- _What to produce_
With the pictures omitted, print exactly the lines below, from the one containing "The height and width of the screenshot is (409, 598)." through the one containing "Given: Click the", and nothing else.

- _Data supplied_
════════

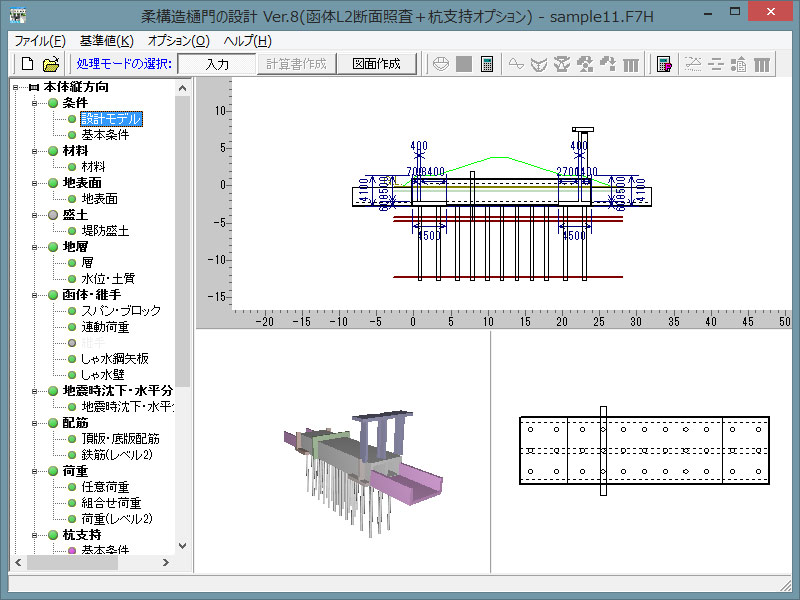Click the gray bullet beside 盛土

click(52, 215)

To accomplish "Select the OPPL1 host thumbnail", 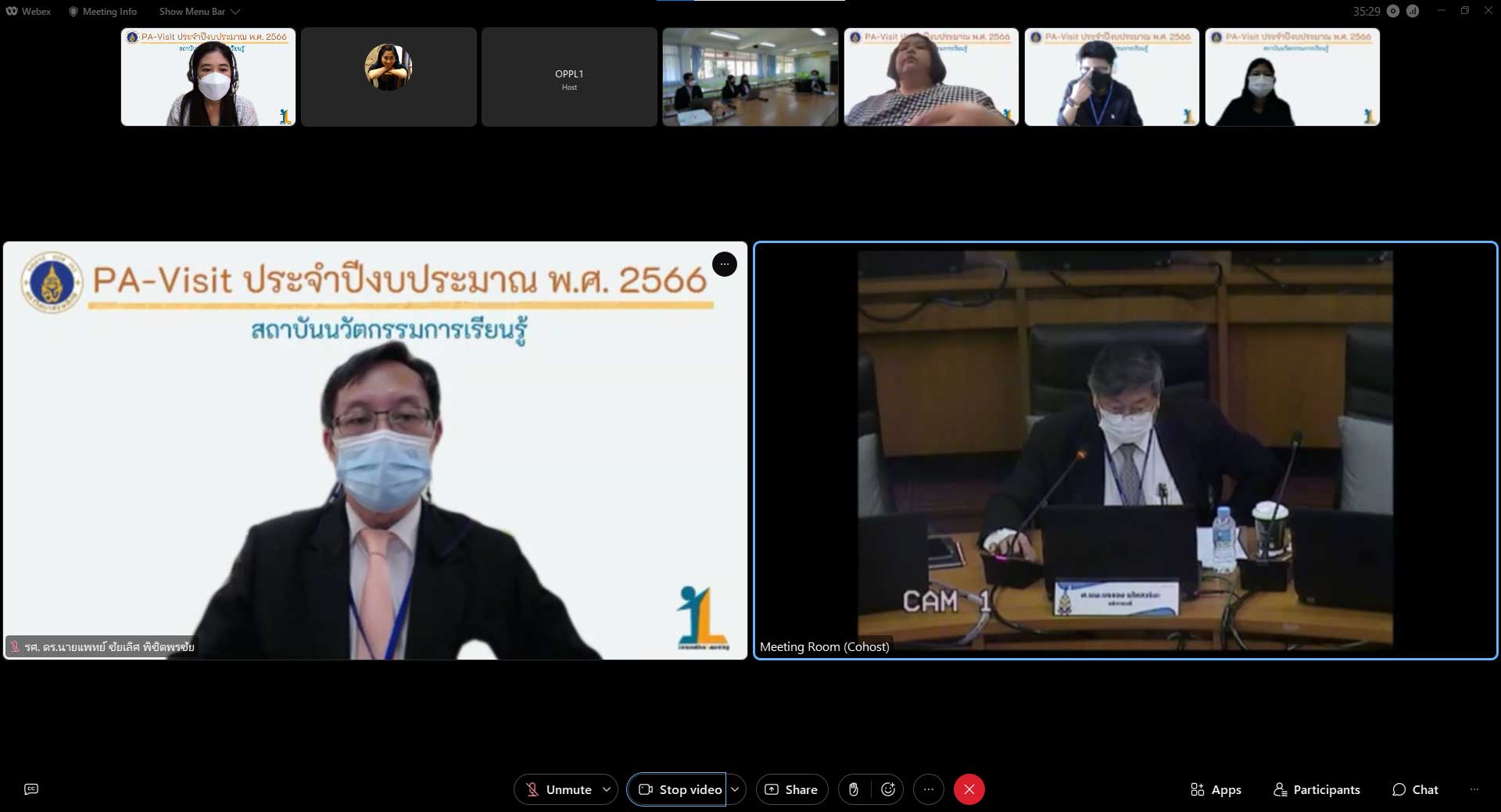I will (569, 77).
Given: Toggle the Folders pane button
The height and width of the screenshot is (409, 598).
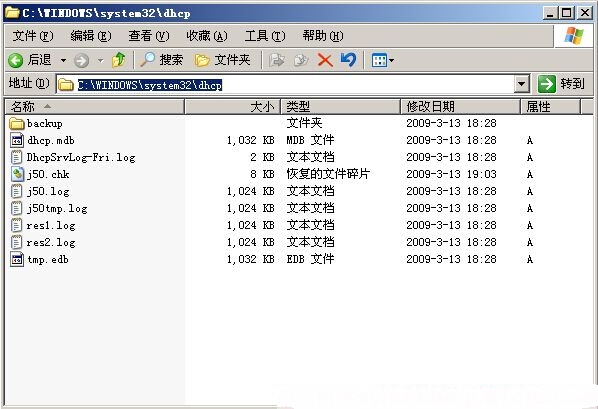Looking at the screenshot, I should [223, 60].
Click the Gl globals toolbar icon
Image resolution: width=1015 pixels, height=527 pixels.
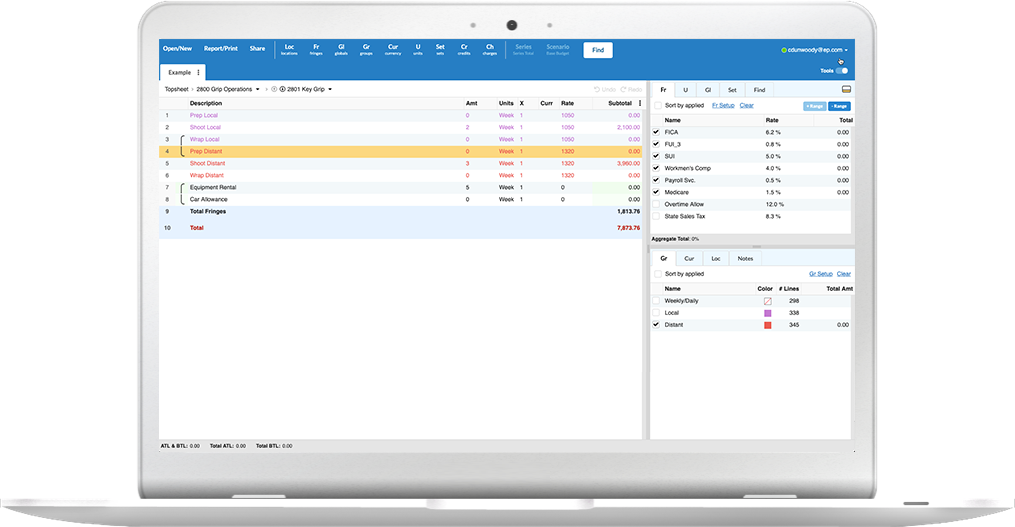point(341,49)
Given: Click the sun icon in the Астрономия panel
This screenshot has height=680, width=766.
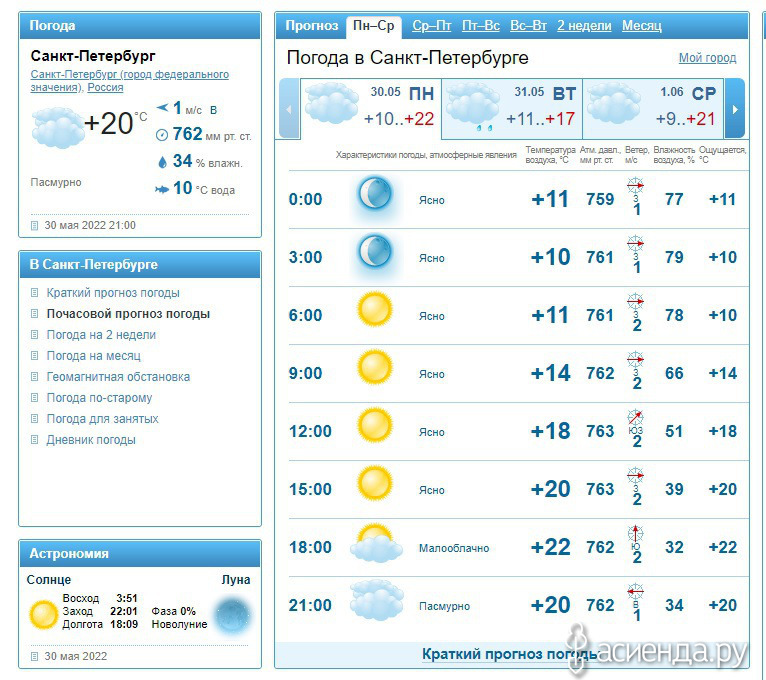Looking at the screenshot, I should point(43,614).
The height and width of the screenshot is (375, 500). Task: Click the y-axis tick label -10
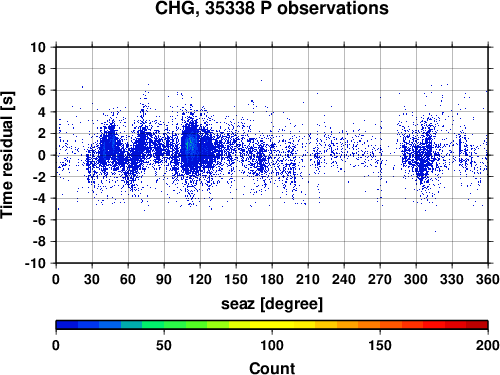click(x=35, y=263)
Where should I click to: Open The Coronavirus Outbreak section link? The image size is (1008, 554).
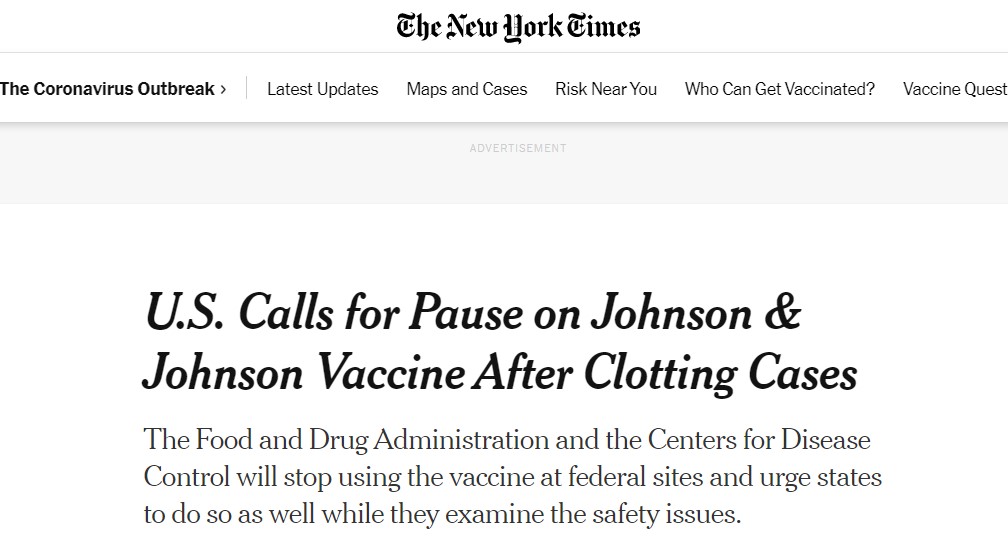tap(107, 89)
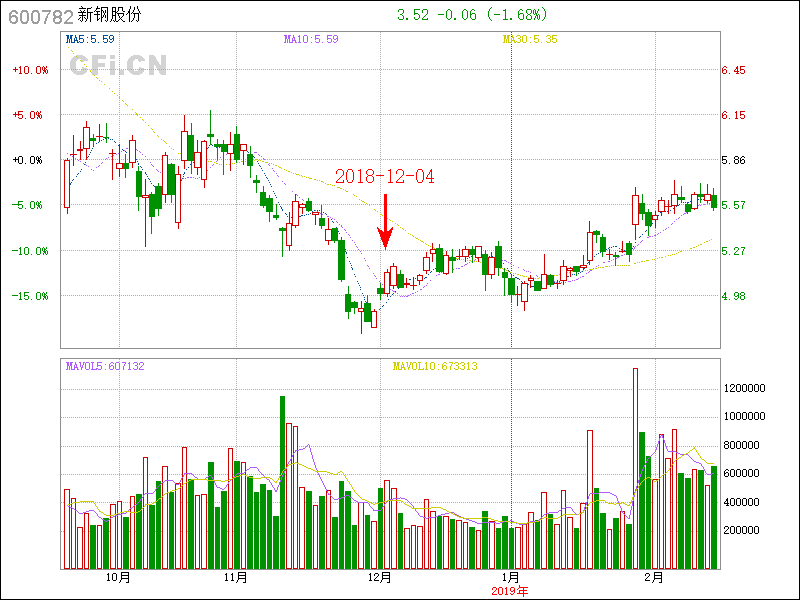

════════

- _Written solution_
The height and width of the screenshot is (409, 598).
Looking at the screenshot, I should [223, 60].
Click the Gl globals toolbar icon
Image resolution: width=1015 pixels, height=527 pixels.
point(341,49)
Given: Click the sun icon in the Астрономия panel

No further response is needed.